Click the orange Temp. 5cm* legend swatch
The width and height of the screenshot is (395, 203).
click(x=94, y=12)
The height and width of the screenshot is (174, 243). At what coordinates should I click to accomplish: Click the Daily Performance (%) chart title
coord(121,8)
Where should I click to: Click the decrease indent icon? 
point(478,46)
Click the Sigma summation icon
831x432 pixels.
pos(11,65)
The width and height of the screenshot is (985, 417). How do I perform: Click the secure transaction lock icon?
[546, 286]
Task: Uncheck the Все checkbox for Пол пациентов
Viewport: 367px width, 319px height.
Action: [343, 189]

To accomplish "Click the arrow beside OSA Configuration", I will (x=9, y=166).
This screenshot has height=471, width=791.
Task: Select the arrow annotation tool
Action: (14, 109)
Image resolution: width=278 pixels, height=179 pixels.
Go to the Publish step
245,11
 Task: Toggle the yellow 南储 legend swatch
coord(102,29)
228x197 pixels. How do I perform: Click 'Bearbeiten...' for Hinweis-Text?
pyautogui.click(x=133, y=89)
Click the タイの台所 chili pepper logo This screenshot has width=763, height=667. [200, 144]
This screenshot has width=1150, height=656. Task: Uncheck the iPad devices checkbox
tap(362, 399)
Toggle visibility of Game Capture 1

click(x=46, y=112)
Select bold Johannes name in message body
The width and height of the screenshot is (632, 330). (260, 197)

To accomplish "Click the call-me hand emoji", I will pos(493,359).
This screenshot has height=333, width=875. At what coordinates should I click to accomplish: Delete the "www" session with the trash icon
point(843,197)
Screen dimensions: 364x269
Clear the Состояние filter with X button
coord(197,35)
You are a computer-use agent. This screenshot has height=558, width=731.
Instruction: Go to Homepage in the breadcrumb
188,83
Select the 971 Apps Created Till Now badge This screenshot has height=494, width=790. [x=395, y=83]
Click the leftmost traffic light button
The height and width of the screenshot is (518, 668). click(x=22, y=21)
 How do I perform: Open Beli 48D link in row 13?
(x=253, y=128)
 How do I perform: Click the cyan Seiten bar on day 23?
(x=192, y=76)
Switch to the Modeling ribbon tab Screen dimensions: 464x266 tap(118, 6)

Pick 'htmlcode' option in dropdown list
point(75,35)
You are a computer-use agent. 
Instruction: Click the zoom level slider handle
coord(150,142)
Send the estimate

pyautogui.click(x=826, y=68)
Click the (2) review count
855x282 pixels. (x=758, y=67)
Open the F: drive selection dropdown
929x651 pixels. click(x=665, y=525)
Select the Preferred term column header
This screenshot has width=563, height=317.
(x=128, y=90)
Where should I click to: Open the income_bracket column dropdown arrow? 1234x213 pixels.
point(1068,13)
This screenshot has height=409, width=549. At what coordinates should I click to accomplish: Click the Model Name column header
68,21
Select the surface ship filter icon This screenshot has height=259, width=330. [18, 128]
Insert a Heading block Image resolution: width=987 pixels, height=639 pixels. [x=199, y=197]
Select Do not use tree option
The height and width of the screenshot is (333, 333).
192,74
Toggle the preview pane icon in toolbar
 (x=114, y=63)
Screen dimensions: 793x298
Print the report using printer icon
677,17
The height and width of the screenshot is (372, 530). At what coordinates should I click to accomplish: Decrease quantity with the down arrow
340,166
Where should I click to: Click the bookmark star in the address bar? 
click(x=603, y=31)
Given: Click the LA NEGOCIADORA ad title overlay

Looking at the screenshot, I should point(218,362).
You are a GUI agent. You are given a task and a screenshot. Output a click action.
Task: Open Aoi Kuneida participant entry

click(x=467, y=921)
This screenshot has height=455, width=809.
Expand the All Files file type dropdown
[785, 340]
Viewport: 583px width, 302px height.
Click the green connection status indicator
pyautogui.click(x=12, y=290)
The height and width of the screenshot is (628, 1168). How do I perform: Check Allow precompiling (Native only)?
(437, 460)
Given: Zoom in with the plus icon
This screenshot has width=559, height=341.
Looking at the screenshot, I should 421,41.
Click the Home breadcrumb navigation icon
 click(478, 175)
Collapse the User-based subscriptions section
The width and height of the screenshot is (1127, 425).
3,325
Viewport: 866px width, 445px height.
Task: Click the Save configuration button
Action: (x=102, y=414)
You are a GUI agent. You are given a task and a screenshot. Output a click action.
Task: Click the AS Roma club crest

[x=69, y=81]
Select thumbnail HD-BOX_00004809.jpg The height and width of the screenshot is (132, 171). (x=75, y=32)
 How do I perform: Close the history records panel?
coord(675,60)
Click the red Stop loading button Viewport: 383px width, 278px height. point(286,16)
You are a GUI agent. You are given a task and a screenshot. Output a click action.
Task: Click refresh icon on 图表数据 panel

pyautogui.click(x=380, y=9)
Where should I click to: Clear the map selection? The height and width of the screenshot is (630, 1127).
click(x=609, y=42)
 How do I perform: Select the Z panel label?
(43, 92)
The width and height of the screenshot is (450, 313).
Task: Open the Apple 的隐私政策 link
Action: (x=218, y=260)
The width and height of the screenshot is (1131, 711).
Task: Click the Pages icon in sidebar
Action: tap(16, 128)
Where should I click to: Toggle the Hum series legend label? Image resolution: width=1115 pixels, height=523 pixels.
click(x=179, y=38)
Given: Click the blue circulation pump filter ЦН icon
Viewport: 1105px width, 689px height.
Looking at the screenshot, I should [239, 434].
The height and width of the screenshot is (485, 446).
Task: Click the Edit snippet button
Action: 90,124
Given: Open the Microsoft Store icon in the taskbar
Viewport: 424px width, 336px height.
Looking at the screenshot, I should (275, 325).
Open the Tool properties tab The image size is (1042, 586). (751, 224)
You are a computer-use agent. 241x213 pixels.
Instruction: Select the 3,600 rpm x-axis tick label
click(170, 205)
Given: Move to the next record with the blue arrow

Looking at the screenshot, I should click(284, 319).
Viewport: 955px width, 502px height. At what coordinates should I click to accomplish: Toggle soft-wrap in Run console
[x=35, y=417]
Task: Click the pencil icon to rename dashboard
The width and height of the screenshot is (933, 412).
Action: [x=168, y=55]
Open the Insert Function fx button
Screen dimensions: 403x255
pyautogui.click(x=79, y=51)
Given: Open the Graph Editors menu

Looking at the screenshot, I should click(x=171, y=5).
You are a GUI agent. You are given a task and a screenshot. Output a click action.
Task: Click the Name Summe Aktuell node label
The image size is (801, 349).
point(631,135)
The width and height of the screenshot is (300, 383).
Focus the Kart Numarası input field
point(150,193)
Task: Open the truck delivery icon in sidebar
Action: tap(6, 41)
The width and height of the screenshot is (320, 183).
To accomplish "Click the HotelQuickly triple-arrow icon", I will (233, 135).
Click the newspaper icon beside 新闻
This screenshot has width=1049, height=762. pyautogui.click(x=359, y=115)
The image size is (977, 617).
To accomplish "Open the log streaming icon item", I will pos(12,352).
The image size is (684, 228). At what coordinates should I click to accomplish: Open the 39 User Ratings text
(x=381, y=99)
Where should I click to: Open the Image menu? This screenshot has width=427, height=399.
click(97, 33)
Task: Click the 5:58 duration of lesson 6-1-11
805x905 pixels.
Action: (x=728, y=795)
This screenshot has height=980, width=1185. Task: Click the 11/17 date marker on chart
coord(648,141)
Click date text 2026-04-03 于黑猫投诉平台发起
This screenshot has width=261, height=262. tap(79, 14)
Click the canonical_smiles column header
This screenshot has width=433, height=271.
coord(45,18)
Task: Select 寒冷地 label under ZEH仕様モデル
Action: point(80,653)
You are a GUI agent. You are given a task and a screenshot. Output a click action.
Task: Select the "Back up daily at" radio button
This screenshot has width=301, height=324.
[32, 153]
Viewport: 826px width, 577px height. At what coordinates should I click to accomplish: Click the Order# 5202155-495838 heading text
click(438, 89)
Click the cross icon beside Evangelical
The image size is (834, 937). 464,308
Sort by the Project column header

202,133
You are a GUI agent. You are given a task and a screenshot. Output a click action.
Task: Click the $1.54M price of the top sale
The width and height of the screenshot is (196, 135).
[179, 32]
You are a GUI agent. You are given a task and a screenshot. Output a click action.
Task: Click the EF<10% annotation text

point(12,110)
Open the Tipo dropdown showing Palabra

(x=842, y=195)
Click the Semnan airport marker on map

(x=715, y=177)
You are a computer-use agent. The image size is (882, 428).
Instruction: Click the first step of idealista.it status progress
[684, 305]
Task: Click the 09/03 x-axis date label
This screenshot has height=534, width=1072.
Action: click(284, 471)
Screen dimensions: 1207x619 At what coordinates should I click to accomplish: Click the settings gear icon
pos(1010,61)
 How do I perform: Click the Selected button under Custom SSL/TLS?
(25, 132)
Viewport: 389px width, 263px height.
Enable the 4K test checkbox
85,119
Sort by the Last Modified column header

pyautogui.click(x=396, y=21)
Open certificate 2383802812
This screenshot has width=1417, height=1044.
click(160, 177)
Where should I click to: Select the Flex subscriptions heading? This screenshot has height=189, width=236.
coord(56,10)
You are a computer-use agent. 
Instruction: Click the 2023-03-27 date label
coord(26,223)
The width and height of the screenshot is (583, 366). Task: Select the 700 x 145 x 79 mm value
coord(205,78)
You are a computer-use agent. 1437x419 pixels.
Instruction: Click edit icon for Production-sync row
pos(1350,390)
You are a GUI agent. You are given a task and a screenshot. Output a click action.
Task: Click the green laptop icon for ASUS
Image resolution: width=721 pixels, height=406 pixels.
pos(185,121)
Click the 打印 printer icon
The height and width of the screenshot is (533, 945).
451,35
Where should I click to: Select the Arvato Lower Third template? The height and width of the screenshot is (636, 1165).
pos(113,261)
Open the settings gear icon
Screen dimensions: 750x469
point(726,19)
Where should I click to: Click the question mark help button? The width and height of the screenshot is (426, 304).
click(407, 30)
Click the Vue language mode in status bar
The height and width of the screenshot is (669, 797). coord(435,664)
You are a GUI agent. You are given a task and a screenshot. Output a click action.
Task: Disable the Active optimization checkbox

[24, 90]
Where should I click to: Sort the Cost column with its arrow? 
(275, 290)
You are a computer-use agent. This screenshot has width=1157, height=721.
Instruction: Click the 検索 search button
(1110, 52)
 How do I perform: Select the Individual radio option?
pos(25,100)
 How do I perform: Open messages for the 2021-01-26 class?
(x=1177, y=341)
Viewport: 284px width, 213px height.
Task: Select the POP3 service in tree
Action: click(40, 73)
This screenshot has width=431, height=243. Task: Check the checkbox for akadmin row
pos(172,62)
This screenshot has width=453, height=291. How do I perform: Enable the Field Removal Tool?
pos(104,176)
•••
Directions for this task>
For each line above that contains "computer", make a copy.

Solution>
You are a computer-use agent. This screenshot has height=558, width=731.
You are a computer-use agent. 
You are a computer-use agent. 241x213 pixels.
You are a computer-use agent. The image size is (882, 428).
You are a computer-use agent. 
You are a computer-use agent. 1437x419 pixels.
You are a computer-use agent. This screenshot has width=1157, height=721.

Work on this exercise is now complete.